Maybe I should have let Joey write it. Aside from the cheese puff residue it probably would have slowed down tremendously.

We'll see what next session brings.

PATRICK BARRETT wrote 670 days ago

Very funny and laced with cynicism (Which I like ). But it seems a bit breathless, will this fast paced repartee become wearing? Could another character take over now and again to slow the pace a little? Patrick Barrett (Cuthbert-how mean is my valley)

Got2Fly wrote 670 days ago

Pink! love the colour! love the word! love the singer! I'm sure I'll love this as well :D

Lisa~
Brewer House



Don't be so sure. Some vomit is pink.

Snpdrgon wrote 670 days ago

Pink! love the colour! love the word! love the singer! I'm sure I'll love this as well :D

Lisa~
Brewer House

Got2Fly wrote 670 days ago

Christopher,

I've popped you onto my shelf in hopes you will expound on your pitches. I see evidence of some good writing skills, but if you don't SELL your story with good pitches, readers are not likely to read and back it.

Rodney



If you see evidence of good writing skills - they're probably someone elses!

This may be my cynical side rearing its ugly head but I think categorizing it as Christain and Religious kind of puts a dagger right thru it doesn't it?

Got2Fly wrote 670 days ago

Repeating the short tag line in the pitch is not a pitch. You know the story better than anyone and a pitch helps sell it to agents and editors.

JMC


Fixed. And the short pitch wasn't repeated. I added an "old" to make it the LONG pitch. Kind of a joke. Guess it got lost.
Oh well. It was humorous to me!

JMCornwell wrote 670 days ago

Repeating the short tag line in the pitch is not a pitch. You know the story better than anyone and a pitch helps sell it to agents and editors.

JMC

SusieGulick wrote 670 days ago

Dear Christopher, I love your modern day redition on the Chrst child according to Luke - precious. :) Your pitch is excellent, so set the hook for me to read your book. :) When you use short paragraphs & lots of dialogue, it makes me want to keep reading to find out what's going to happen next. I'm backing your book. :) Could you please take a moment to back my TWO memoir books? Thanks. :) Love, Susie :)
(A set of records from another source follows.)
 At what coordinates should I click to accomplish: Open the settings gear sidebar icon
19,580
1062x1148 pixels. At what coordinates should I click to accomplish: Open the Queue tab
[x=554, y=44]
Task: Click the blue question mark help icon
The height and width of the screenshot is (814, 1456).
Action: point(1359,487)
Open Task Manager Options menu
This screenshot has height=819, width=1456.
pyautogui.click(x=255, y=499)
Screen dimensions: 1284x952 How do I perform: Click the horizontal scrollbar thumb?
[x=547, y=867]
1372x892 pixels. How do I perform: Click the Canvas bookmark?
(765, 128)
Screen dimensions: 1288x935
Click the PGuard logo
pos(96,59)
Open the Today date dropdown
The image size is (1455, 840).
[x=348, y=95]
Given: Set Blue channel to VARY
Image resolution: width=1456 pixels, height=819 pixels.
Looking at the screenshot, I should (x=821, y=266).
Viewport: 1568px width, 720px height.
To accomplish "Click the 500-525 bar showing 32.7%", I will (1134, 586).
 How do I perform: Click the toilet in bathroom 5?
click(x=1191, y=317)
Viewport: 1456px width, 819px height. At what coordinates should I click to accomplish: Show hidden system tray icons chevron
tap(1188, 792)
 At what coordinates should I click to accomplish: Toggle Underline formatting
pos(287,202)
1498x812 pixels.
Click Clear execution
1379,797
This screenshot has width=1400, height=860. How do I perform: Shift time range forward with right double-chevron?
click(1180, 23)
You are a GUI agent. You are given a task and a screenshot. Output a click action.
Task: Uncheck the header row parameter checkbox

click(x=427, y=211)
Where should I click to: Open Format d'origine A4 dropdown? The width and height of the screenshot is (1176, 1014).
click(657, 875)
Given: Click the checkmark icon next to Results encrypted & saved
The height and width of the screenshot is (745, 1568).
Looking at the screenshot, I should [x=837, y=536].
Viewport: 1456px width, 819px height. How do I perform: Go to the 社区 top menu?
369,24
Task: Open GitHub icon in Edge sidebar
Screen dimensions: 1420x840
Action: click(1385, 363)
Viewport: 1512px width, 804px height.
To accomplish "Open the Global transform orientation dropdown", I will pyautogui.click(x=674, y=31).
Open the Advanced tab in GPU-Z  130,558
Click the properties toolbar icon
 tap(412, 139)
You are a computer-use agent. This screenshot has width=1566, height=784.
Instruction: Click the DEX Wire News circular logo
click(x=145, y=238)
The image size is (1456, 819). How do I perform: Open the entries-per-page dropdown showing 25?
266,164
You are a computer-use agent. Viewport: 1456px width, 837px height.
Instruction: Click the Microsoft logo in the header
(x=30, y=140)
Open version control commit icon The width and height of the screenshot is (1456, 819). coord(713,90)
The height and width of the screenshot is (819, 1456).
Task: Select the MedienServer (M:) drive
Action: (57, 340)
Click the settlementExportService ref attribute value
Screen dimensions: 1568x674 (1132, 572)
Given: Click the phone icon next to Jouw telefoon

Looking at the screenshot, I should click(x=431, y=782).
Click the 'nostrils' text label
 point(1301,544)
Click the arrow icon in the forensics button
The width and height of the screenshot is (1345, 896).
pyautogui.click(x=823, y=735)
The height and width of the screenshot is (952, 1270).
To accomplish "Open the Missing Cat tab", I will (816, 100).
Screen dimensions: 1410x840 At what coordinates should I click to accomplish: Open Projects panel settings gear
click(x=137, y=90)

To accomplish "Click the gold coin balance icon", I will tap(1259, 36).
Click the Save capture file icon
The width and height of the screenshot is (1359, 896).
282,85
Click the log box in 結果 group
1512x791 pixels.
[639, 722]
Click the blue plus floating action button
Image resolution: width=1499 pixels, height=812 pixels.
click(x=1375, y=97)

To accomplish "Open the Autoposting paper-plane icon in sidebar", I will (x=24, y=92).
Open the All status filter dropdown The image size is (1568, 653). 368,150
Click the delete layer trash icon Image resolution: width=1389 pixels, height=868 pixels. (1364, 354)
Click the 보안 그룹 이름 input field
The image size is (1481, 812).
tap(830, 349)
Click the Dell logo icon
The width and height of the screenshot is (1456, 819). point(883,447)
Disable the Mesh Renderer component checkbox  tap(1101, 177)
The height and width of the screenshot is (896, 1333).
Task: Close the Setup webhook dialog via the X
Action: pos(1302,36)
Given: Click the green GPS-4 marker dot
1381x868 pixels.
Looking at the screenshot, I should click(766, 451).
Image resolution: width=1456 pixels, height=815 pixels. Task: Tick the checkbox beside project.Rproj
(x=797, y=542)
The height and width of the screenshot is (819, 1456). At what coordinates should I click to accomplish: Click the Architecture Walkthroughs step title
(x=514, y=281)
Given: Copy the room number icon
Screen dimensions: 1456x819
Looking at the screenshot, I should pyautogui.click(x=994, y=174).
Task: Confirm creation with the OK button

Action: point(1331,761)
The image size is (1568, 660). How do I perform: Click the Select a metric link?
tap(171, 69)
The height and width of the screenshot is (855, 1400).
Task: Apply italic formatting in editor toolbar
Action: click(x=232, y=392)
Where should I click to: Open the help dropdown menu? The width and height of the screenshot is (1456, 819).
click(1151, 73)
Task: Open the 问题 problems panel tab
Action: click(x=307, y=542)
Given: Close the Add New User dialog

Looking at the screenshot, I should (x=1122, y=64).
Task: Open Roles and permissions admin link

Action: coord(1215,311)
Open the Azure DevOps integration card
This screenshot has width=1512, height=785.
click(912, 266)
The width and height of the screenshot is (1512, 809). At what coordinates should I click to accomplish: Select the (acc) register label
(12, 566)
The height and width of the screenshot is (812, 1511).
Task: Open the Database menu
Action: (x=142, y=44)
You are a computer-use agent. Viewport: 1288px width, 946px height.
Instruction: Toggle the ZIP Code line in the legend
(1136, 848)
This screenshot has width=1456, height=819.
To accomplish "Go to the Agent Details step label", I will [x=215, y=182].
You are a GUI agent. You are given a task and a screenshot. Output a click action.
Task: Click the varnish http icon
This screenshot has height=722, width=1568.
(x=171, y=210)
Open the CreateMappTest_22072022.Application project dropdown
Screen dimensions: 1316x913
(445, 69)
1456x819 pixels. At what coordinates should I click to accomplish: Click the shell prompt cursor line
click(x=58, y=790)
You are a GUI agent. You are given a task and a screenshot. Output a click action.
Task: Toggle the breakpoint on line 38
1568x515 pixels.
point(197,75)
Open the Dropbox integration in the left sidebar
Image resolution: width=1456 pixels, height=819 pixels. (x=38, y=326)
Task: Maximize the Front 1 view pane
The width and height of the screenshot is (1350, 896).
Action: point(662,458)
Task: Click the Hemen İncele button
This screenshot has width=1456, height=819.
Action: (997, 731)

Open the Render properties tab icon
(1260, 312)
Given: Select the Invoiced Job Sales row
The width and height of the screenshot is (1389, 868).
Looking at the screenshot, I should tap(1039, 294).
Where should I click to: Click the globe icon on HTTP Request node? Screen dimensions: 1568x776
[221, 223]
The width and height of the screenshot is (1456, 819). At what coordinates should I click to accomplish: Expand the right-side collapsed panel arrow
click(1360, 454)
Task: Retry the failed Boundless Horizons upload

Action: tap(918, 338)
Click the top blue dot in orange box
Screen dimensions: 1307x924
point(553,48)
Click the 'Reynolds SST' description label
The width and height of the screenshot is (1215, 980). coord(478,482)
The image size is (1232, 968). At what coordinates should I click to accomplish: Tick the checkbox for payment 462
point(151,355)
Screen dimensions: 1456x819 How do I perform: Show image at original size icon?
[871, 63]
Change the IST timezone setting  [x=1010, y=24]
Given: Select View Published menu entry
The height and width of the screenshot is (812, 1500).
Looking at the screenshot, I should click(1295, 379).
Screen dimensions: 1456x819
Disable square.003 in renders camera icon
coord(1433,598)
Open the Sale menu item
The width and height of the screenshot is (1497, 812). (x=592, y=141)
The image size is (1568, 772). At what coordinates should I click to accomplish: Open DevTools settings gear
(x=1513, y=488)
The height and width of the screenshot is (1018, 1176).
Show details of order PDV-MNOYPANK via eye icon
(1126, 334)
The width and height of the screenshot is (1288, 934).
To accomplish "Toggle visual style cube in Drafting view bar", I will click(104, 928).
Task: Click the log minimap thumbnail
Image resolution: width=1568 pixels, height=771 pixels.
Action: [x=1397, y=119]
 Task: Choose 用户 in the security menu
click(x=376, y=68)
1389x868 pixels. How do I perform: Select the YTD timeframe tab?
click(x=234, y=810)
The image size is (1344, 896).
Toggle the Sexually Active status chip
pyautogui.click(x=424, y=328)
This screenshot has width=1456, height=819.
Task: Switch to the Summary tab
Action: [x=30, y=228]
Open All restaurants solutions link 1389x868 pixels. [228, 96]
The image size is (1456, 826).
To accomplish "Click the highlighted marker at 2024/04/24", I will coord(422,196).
This is information from authonomy (so beware of any other untrue information you may receive that is spam & not quotes of authonomy):
"When you back a book, it only improves the ranking of that book, not yours. However, the author whose book you are backing may decide to back your book also, in which case yes, your ranking would be improved"
"Every time you place a book on your bookshelf, your recommendation pushes the book up the rankings. And while that book sits on your bookshelf, your reputation as a talent spotter increases depending on how well that book performs."
backed :)
Love, Susie :)

R.A. Battles wrote 670 days ago

Christopher,

I've popped you onto my shelf in hopes you will expound on your pitches. I see evidence of some good writing skills, but if you don't SELL your story with good pitches, readers are not likely to read and back it.